2023年12月20日からディズニープラスにて『ワンダーハッチ -空飛ぶ竜の島-』が配信中です。

〈実写とアニメで2つの世界を描く〉を掲げる本作。我々が暮らす“現実世界”とウーパナンタと呼ばれる“異世界”が並行して描かれ、“現実世界”には実写映像、“異世界”にはアニメ映像が用いられます。果たして本作はいかにして制作されたのでしょうか? アニメーション監督を担当する大塚隆史さんに話を聞きました。



「本作の起源は萩原(健太郎)監督から持ち込まれた『我々が住む“現実世界”とドラゴン乗りが住む“異世界”とを行き来する物語』というアイディアにあったそうです。このアイディアをもとに企画を詰めていった際、実写とアニメを融合させようというアイディアが生まれた。そのアニメパートを担当する監督としてお声がけいただいたのが本作に参加するきっかけです。お話をいただいた時点で既にシナリオや“異世界”に相当するウーパナンタの世界設定も詳細に決まり、出水ぽすか先生のコンセプトアートも完成していた。その中で僕に課せられたミッションは萩原監督が必要とする映像をいかに作るかでした。なので今作では独自に判断することはは極力避け、都度判断を仰ぎつつ制作を進めていきましたね。また、各映像順番を入れ替えても成立するような仕上げにもこだわった。非常に学ぶことが多い現場だったと感じています。」

大塚監督はそう語ると、参加が決まった時のことを振り返ります。

「オファーをいただいた時にまず思ったのは『面白そうだ』ということでした。これまで多くのアニメ作品に関わってきましたから、大方のアニメ作品の制作過程はすぐに思い描けます。でも、今作ではそれができなかった。そこにまず興味を惹かれましたね。ただ、本作のアニメ監督に自分が適任なのかという不安も同時に感じていました。僕はシナリオに準拠し、必要な情報を整理しながらの映像に落とし込む制作スタイルを得意とします。映像の迫力を重視し、それに合わせてシナリオ改変もいとわない制作スタイルを望んでいるのであれば、僕は適任じゃない。まずは打ち合わせを設けていただき、望んでいるアニメの方向性のすり合わせをしていきました。」


© 2023 Disney


すり合わせの結果、今作が求めるものにこたえられると考えた大塚監督。アニメ監督としての最初の仕事は、設定の中の“空白”を埋める作業だったと言います。
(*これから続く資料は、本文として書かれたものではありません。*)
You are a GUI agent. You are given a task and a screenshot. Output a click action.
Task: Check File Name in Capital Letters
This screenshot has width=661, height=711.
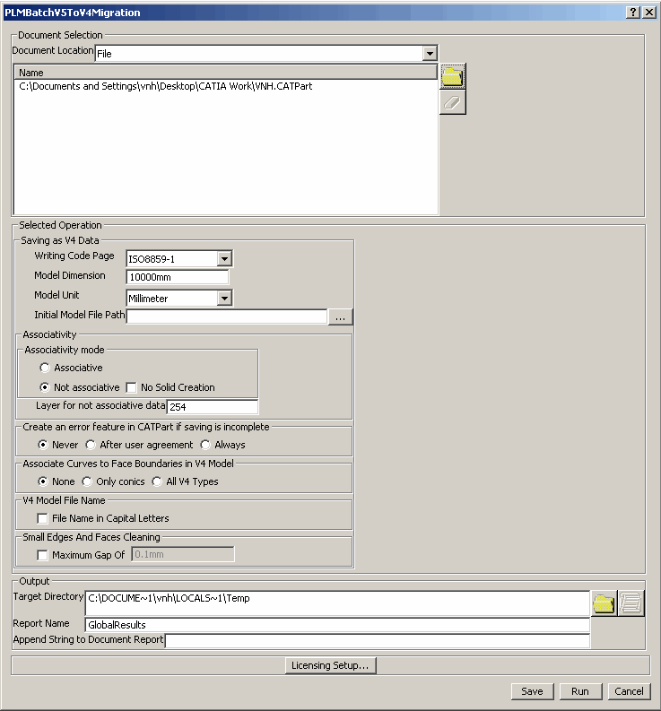point(43,518)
「僕が参加を決めた時点でウーパナンタの設定はかなり具体的になっていました。島が空に浮かんでいる理由からそこにある島の数に至るまで、それは非常に綿密なものでしたね。ただ、アニメ制作を考えた時に“空白”になっている箇所はいくつかあった。まずはこの“空白”を埋める作業から着手することになりました。
“空白”の中には萩原監督や実写スタッフへのヒアリングで答えが出るものもあれば、綿密な打ち合わせが必要なものもあった。中には僕らからアイデアを提示したものもありました。これらの作業をひとつずつ完遂していき、アニメが作れるだけの情報をテーブル上にそろえ、アニメ制作に取りかかりました。」

必要な情報がそろった後、アニメチームと実写チームが同時進行で制作を進めていくことになります。その過程で大きな役割を果たしたのは出水ぽすかさんによるコンセプトアートだったと大塚監督は語ります。

「全く異なる制作過程を持つ実写とアニメ。両者を別のチームが進めていくため、情報の行き違いや作風のズレは避けらませんでした。このズレを最小限にとどめたのが出水先生の描いたコンセプトアートです。実写・アニメ両制作チームがコンセプトアートを映像化することを目指して制作を進め、ズレが生じた場合はこのコンセプトアートに立ち返ってすり合わせをする。この作業のおかげで両者にいさかいが生じることもなく、“現実世界”と“異世界”に統一感も失われることもありませんでした。これは非常にクレバーな制作方法だったと感じています。」


© 2023 Disney


本作のアニメパートでは俳優として活躍する奥平大兼さんと新田真剣佑さんがアフレコに挑戦。脇を固めるキャストには豪華声優陣が名を連ね、共にウーパナンタで暮らす人々を演じます。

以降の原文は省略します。